さて、そんな『ABBEY ROAD』のCDは「世界最初のビートルズCD」とも言われている、そして、このCDは「回収」されていることもご存知でしょうか?
このCD(CP35-3016 CP353016)は、諸外国ではCDの製造・発売の準備が整っていなかったため日本のみで製造・発売されました。そのため、この日本で製造・発売されたCDがイギリスや欧米諸国に「逆輸出」されることになり、その状態を嫌った英国EMI社からの指令により、急遽このCDは発売中止となり「回収」され、それから87年になるまで廃盤になっていました。
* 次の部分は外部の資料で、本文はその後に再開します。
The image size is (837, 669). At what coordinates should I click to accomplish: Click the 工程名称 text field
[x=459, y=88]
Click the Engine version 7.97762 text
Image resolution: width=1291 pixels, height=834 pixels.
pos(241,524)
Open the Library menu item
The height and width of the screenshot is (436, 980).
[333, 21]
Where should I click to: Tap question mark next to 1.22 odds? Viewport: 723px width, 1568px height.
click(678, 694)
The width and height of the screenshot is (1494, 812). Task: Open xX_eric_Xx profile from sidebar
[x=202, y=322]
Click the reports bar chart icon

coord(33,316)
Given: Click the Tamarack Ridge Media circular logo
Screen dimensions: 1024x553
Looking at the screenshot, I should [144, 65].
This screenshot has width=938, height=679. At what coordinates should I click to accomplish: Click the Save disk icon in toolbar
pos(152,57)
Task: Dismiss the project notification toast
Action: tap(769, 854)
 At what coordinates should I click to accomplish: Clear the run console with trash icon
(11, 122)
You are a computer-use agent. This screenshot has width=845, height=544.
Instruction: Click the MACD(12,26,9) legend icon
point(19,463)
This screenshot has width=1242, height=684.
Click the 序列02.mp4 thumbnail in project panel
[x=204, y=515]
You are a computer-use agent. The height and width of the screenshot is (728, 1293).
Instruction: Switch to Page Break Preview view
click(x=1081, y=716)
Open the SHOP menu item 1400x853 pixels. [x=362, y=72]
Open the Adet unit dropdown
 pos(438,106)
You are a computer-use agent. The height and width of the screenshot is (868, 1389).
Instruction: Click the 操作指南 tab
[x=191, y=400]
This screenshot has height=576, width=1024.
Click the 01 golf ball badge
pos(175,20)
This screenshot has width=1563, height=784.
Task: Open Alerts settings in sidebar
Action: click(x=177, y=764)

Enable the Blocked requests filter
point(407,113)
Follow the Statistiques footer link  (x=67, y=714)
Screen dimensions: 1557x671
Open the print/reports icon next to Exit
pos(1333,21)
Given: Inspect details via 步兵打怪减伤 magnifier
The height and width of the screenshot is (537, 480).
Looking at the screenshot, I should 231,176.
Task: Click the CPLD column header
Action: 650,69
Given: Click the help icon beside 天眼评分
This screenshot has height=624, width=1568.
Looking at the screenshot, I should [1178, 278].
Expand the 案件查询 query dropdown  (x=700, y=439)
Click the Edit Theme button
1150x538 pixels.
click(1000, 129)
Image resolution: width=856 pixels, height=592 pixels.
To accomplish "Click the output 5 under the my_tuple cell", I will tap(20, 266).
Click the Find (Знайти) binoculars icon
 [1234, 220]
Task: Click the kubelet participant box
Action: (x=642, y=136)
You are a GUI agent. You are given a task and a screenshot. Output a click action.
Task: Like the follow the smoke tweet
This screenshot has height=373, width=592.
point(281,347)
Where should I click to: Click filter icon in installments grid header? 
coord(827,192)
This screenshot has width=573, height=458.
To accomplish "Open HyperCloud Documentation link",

(他の理由として、日本のレコード会社である東芝EMIがアナログレコード後期に発売したプロユース盤『ABBEY ROAD』のマスターを使い、「本国に許可を得ないままCD化」したため、英国EMIよりクレームが入り「回収」となったんだそうです。(ちなみに、THE DIG Special Issue(2009年9月22日発行)の中に、当時のレコーディング・エンジニアの行方洋一さんのインタビュー記事「通常ビートルズのマスターテープは38cm/秒の1/4インチ、2chのアナログ・テープ(マスターテープのコピー)で届いたが、ハイエンドユーザー向けのアナログ盤を作ろうとダメ元でEMIに頼み、76cm/秒、1/2インチのマスターが4ロール送られてきた。76cm/秒、1/2インチのマスターが存在するのは日本だけで、(恐らく)これを元に回収盤が作られたのだろう。」とあるそうです。))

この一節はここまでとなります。